## Your instructions
Locate the string "will" in the listing below. Copy every line where it is found.

## Record excerpts

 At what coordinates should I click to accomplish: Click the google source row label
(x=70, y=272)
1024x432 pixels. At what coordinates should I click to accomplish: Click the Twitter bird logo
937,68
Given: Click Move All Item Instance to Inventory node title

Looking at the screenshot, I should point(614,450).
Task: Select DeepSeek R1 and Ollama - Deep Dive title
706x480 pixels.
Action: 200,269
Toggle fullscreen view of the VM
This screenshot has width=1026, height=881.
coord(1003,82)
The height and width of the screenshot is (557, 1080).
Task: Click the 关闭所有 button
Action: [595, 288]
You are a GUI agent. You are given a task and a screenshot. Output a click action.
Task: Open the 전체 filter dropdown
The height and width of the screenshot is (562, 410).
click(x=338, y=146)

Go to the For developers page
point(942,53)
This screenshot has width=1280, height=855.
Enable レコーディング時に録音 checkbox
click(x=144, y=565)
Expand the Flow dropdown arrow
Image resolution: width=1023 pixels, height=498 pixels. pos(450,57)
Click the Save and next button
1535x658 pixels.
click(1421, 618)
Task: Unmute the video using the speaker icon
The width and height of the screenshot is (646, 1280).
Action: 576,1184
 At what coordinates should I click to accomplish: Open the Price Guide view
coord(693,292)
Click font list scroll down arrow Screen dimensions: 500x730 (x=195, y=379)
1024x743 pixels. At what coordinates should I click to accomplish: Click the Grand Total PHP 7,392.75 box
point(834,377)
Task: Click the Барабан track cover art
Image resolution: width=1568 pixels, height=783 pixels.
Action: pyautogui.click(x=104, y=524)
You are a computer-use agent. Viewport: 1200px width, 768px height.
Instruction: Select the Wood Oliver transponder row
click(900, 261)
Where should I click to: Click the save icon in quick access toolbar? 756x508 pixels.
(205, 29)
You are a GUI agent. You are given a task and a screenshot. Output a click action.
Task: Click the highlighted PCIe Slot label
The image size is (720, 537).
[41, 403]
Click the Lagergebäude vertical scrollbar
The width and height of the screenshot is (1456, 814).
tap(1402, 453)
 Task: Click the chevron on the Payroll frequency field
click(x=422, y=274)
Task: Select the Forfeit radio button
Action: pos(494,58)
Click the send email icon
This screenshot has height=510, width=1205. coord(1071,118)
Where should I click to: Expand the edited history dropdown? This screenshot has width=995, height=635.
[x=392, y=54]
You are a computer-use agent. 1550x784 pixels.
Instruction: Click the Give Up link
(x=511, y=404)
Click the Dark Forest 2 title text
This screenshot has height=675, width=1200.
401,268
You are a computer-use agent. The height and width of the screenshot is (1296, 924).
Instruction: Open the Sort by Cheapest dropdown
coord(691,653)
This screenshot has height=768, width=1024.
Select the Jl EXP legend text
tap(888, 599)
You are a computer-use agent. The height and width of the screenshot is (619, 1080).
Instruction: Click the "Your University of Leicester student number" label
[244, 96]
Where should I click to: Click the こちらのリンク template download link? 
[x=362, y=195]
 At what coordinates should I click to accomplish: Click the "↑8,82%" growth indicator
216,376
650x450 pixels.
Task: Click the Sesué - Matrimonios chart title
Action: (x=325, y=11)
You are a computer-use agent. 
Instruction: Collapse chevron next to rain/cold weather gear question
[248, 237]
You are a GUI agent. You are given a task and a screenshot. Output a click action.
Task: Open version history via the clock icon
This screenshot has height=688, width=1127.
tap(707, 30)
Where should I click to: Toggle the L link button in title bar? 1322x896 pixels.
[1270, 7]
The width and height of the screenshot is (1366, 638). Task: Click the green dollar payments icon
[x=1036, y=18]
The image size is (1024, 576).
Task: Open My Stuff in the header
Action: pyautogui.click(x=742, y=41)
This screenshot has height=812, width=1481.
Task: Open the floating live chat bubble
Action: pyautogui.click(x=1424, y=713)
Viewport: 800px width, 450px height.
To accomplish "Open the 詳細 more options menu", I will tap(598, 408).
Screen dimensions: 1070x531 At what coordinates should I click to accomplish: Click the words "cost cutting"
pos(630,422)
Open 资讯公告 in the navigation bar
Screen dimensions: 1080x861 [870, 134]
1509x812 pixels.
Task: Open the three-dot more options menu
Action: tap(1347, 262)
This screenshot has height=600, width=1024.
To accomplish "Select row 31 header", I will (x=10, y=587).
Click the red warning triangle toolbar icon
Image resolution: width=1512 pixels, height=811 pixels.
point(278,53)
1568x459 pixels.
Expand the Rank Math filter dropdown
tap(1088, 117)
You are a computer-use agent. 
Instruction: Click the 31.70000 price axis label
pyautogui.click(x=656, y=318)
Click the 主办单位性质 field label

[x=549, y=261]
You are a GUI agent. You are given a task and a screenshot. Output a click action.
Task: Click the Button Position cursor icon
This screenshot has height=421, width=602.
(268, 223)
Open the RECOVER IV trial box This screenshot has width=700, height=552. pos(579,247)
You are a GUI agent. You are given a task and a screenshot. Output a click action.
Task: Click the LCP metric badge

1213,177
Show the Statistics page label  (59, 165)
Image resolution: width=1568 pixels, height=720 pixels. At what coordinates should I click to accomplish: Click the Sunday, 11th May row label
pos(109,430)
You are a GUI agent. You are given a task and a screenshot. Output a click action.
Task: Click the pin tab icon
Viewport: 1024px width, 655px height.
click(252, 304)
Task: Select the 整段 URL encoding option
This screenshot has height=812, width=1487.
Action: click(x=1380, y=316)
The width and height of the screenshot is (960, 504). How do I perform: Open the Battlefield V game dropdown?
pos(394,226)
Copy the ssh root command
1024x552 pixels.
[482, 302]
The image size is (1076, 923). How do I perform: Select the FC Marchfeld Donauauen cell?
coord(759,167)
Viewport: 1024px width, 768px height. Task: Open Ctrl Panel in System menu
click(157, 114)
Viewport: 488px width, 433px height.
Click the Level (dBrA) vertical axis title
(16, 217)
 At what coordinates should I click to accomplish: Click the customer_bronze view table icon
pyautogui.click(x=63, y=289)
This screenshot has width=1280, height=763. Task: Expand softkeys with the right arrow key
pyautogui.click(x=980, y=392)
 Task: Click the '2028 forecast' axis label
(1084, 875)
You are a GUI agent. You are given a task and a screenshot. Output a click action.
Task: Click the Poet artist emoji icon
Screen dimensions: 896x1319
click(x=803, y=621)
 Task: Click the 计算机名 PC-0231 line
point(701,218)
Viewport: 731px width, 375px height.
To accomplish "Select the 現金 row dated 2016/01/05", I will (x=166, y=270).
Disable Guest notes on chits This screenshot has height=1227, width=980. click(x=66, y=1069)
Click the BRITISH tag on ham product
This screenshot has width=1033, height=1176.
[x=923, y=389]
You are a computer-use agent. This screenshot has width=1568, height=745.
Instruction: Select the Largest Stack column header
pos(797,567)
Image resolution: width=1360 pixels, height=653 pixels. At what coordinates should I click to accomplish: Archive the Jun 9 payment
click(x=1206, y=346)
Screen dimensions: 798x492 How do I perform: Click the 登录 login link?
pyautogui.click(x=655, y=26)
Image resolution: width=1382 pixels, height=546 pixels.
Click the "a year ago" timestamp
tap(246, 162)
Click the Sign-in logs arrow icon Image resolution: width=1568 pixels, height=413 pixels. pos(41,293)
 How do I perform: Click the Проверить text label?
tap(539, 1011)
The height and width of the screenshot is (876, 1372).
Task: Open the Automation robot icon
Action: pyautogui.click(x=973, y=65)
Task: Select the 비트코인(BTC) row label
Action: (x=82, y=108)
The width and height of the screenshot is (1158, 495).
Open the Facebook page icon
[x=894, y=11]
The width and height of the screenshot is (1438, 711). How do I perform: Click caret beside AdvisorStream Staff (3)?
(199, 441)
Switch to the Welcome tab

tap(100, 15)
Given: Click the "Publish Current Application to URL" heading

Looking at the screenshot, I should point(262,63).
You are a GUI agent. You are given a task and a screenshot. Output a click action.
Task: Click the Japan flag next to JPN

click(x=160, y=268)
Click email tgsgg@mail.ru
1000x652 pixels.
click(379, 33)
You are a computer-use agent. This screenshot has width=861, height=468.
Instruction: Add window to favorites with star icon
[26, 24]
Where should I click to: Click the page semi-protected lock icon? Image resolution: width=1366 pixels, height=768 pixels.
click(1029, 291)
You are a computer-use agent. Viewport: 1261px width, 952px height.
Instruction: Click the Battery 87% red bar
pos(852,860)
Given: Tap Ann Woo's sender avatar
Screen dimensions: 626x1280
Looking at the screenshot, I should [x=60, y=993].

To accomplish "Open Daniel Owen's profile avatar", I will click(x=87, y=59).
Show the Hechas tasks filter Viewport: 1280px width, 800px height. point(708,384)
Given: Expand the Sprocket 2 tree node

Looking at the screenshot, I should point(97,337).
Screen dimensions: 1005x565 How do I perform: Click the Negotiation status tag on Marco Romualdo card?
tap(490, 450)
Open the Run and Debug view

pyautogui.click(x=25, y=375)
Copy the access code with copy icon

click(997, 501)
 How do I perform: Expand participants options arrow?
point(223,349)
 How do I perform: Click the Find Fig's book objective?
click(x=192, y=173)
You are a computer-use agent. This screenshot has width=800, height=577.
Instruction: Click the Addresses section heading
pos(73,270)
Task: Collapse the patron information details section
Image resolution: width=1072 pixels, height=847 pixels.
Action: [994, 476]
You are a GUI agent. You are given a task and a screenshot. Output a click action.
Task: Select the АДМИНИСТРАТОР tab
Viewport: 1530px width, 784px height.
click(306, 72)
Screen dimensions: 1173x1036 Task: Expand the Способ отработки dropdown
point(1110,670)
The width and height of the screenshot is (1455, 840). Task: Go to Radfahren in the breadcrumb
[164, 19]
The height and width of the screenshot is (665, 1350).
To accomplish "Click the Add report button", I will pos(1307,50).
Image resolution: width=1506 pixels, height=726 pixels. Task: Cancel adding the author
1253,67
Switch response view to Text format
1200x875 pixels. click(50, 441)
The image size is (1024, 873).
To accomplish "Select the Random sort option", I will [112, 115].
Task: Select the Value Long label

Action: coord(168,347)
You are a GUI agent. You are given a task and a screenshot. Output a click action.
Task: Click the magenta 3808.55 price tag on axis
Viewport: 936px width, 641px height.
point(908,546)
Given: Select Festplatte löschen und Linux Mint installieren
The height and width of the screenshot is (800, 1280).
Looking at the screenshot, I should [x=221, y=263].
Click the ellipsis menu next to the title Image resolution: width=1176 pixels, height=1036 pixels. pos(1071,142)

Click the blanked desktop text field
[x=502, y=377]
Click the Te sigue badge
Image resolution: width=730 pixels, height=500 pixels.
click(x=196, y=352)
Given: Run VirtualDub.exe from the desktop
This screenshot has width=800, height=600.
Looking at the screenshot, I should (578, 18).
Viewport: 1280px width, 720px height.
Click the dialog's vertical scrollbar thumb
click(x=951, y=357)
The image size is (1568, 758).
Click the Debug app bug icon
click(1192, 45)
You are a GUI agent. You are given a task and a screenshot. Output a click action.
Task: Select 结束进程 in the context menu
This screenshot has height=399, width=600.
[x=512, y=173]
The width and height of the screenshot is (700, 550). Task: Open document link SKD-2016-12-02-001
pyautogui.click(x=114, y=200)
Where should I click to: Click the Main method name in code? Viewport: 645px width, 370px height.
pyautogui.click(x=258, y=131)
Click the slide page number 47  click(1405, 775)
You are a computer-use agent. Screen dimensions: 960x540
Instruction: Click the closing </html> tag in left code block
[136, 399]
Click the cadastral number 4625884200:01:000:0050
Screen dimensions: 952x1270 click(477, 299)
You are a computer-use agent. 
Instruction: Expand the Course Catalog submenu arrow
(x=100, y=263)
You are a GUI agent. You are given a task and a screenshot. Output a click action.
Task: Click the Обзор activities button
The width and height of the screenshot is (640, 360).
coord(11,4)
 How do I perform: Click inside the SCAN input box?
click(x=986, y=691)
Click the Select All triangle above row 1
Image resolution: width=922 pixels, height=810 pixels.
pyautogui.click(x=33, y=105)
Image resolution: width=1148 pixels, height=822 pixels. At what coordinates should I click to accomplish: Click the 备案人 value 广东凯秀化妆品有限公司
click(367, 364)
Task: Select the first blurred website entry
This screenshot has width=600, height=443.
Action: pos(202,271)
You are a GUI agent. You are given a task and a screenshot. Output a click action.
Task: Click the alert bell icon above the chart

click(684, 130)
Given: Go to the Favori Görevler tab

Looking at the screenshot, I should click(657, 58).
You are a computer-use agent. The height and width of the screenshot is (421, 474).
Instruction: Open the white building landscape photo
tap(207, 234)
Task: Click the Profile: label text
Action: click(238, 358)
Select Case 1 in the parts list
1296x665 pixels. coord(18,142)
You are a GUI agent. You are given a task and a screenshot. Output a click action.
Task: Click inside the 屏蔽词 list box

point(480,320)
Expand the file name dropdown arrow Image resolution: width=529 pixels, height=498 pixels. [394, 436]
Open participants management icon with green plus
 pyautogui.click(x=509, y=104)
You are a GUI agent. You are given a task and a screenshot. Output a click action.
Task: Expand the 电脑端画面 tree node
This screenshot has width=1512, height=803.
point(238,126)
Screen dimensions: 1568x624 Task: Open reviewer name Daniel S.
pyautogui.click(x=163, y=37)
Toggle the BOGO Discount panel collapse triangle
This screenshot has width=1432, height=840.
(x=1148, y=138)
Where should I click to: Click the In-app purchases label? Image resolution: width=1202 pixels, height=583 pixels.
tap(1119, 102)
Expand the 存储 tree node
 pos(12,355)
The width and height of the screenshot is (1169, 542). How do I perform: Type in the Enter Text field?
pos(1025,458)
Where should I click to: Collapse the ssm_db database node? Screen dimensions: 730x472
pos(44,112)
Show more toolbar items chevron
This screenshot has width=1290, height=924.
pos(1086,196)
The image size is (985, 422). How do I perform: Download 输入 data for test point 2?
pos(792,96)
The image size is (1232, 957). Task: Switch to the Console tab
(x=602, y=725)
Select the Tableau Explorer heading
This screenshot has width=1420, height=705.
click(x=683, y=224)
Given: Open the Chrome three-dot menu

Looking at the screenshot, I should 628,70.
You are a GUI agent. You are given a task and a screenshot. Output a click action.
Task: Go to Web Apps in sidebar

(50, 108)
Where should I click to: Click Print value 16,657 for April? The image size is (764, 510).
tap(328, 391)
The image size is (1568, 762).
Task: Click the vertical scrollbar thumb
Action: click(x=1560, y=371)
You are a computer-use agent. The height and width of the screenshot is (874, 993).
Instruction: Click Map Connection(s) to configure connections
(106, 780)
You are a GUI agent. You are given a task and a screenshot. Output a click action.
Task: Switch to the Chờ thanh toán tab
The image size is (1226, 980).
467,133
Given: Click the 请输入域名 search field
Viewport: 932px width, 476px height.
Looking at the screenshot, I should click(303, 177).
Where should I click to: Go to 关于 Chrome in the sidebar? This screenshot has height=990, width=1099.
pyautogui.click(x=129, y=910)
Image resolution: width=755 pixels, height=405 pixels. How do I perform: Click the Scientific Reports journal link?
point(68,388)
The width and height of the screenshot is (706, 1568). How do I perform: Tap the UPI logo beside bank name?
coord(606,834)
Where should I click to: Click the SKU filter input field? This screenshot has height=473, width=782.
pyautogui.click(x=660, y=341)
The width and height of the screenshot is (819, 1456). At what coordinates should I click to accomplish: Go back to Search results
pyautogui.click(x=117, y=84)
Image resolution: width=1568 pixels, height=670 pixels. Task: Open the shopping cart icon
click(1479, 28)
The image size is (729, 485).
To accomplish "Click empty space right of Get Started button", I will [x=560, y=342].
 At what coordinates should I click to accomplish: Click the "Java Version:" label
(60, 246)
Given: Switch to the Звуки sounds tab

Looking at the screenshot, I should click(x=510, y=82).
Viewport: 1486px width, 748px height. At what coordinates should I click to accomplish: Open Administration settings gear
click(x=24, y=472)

## Output of the task
To accomplish "Open the 詳細 more options menu", I will tap(598, 408).
To accomplish "Select row 31 header", I will (x=10, y=587).
To accomplish "Select the 現金 row dated 2016/01/05", I will (x=166, y=270).
To accomplish "Open Daniel Owen's profile avatar", I will click(x=87, y=59).
To accomplish "Click the Add report button", I will pos(1307,50).
To accomplish "Select the Random sort option", I will [112, 115].
To accomplish "Click empty space right of Get Started button", I will [x=560, y=342].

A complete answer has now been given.